La edad de jubilación es otro de los temas que plantean las actuales reformas, de nuevo con un argumento simplista: como la gente vive más años y con mejor salud, se puede trabajar más tiempo. Lo que esconde este argumento es que ni las condiciones de salud son homogéneas ni las posibilidades de empleo a determinada edad son iguales para todo el mundo. Los defensores de este argumento son a menudo profesores universitarios que realizan trabajos poco estresantes y que efectivamente están en condiciones físicas de mantener una actividad laboral. Y si tienen algún prestigio, tienen incluso posibilidades de encontrar actividades complementarias tras la jubilación. Extrapolar esta situación al conjunto social es una muestra de una enorme ignorancia social (cuando no de un cierto clasismo). Una política equitativa debería reconocer las desigualdades de salud y de otro tipo que existen entre diferentes empleos, y modular la edad de jubilación en función de ello. Algo que seguramente también implica cambios en la propia organización del trabajo.

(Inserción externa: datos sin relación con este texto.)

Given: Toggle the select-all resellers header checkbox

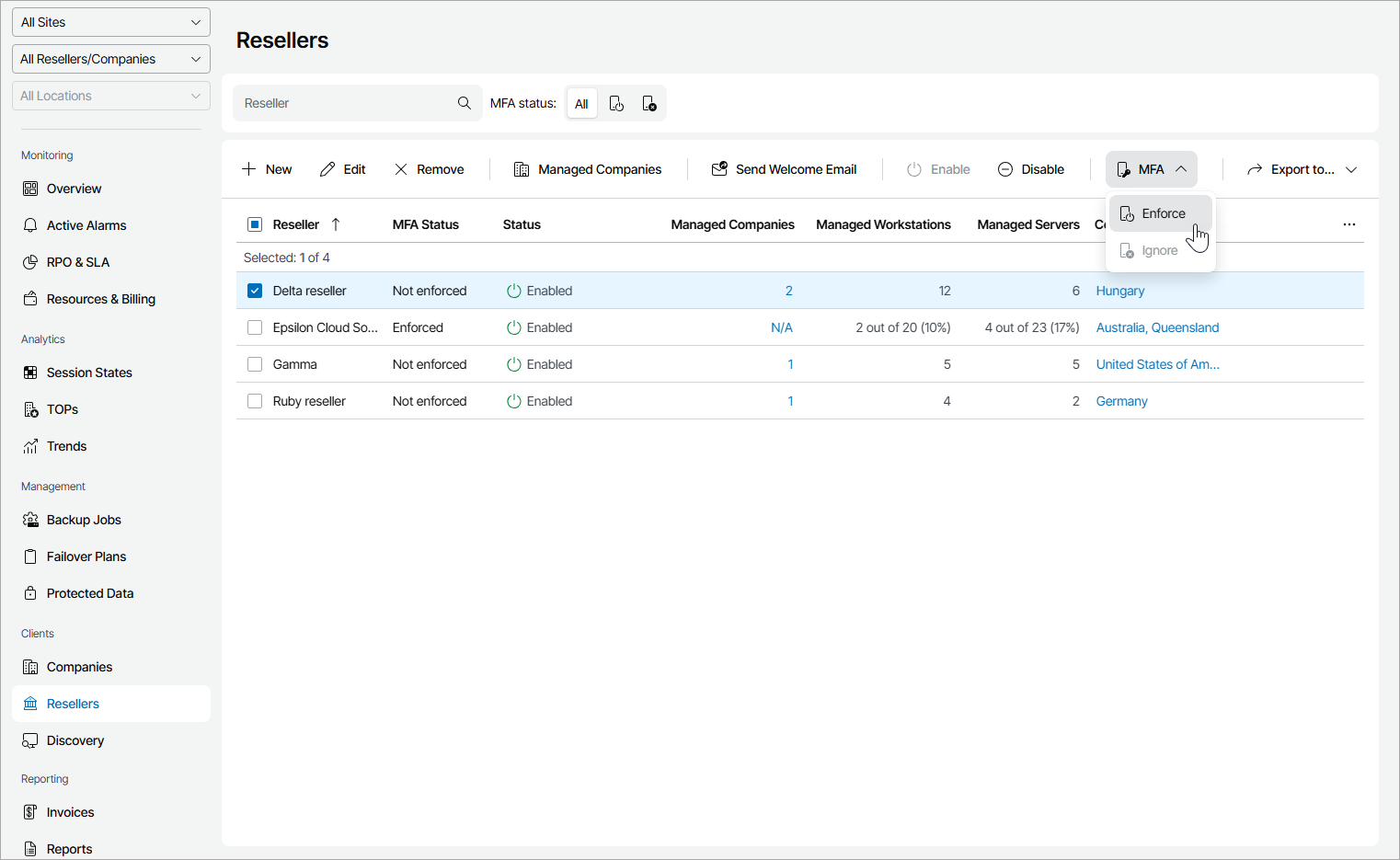Looking at the screenshot, I should [x=255, y=224].
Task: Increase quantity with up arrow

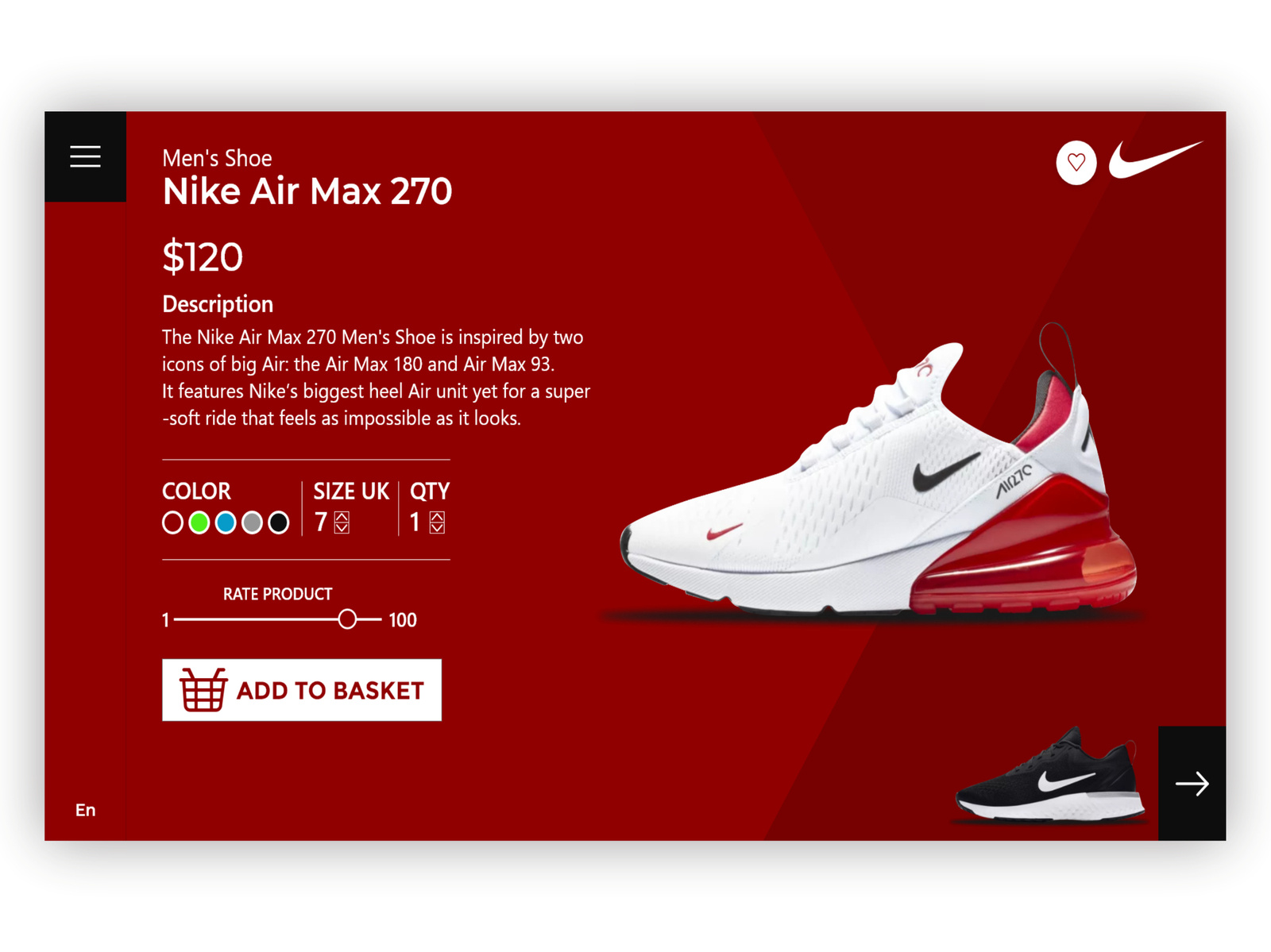Action: pyautogui.click(x=437, y=517)
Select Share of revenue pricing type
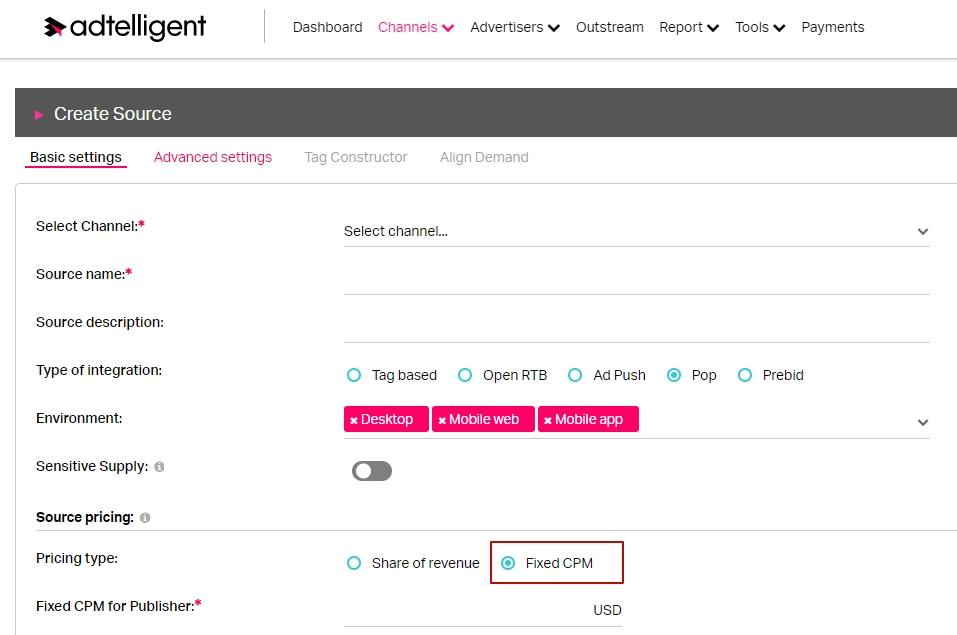 coord(354,563)
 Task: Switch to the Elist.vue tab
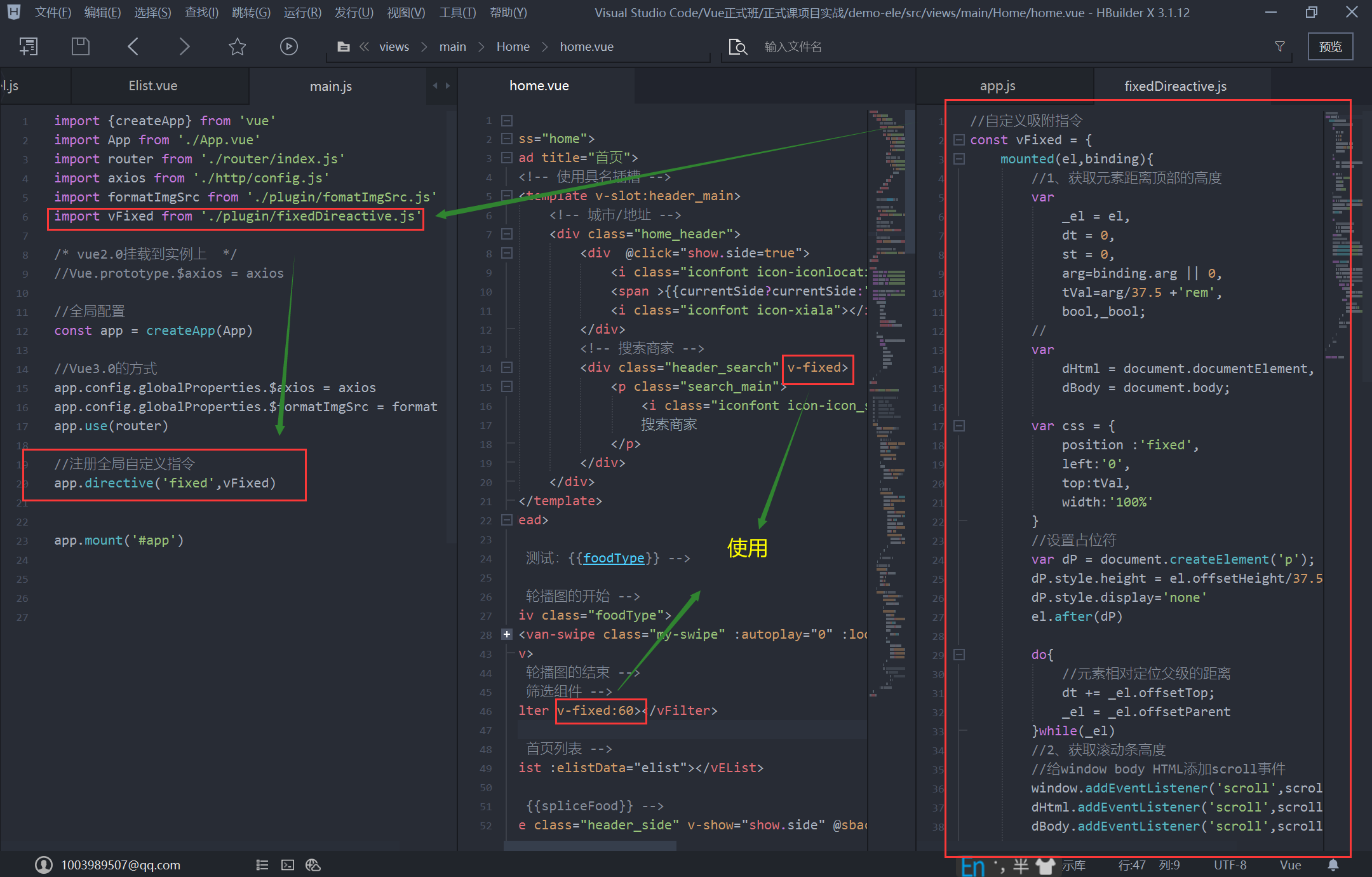coord(153,86)
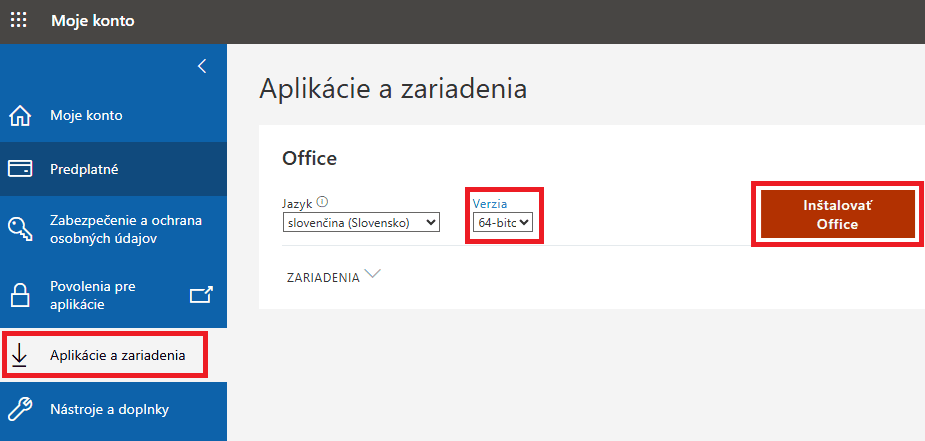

La segunda cuestión es más complicada y simplemente la apunto. Una respuesta radical a la cuestión de las pensiones (y posiblemente es una de las que tiene probabilidades de imponerse) pasa por garantizar una renta básica a todo el mundo. Un igualitarismo en las pensiones que contrasta con las desigualdades laborales. Si el importe de esta renta básica es suficiente, garantizaría al menos un estándar social aceptable. Que iría acompañado de desigualdades en sistemas complementarios de pensiones, seguramente de mayor nivel que el sistema actual que las acota. Lo peor es que cuando se limita a un sistema de mínimos hay el enorme peligro de que el mínimo sea insuficiente y acabemos teniendo un sistema con pensiones indignas que sólo una minoría podrá complementar con planes privados. Si somos muy insistentes en un igualitarismo radical en las pensiones y, sobre todo, si no abrimos el debate de lo planteado en el punto anterior, existen enormes probabilidades de que acabemos teniendo este último modelo. Avanzar hacia el igualitarismo en sociedades donde la desigualdad está socialmente tan legitimada exige posiblemente estrategias sofisticadas que eviten caer en soluciones nefastas.